This is the first post in a series on the topic of Master Data. I hope you’ll enjoy the series.
We are increasingly more connected in may different ways. The amount of data we are exposed to seems to have exploded. Organizations need to be as agile as they can to survive in this competitive eco system or in trying to get the competitive edge in their industry. The data organizations are exposed to is largely redundant and sometimes even conflicting. However we do recognize that information sharing and operational collaboration is and important factor to be(come) succesful.
Business applications till this very day are designed to meet specific business needs. Due to this vertical focus, these verticals all need their own: Data definitions, dictionaries table structures fitting the functionality they provide. All of it designed with the business vertical in mind. As a result the “enterprise” is a compositions of applications relying on disparate sets of data. Data quality control mainly resides with line of business management (The vertical).

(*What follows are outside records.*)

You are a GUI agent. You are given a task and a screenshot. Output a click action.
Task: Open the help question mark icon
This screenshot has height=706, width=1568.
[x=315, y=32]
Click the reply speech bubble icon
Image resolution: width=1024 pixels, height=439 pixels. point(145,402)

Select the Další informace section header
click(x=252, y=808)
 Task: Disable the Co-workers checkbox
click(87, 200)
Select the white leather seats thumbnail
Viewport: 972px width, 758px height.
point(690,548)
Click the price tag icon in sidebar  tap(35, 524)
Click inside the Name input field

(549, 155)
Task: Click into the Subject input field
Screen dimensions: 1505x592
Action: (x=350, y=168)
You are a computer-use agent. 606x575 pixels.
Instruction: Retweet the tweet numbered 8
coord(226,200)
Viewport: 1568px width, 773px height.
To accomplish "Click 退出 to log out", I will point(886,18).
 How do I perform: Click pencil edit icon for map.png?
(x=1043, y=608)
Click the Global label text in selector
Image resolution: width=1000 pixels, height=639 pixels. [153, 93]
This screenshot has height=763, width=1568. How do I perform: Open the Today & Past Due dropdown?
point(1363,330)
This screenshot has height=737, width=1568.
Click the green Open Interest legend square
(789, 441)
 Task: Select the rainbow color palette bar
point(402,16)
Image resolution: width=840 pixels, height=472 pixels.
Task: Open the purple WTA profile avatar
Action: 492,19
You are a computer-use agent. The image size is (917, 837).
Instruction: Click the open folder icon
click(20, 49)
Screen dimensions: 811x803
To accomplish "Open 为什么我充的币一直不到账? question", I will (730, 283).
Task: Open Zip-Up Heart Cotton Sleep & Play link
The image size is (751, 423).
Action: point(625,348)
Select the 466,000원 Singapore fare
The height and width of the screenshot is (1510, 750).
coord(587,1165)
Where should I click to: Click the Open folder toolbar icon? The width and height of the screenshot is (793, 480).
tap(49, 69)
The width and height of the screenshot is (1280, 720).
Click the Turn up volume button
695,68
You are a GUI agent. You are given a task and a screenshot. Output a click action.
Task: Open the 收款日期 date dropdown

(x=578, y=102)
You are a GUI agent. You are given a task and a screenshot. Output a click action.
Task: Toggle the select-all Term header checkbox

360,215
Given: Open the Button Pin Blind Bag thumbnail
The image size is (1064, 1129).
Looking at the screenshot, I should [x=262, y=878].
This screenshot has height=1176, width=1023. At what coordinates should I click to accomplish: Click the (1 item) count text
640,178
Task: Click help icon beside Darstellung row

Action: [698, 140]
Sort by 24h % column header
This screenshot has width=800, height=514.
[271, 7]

If the data described is only used as fuel for the operation within the vertical the likelihood of running into issues is very low. However if there is a desire to transform data into information and actionable knowledge that’s where the challenge starts. This is where it becomes apparent that the “enterprise” needs a consistent view on its data drawn from many different data sets.
To use information for both operational and analytical processes the “enterprise” must be able to clearly define its business objectives and concepts. This has to be done before they will be able integrate its data consistent view across the organization.
The real master data challenge starts at that exact point. How to organize and enterprise view and govern the data quality of the business (data) objects. Once successfully done these optimized information objects can then be used to pursue operational, analytical and strategic business objectives across the enterprise.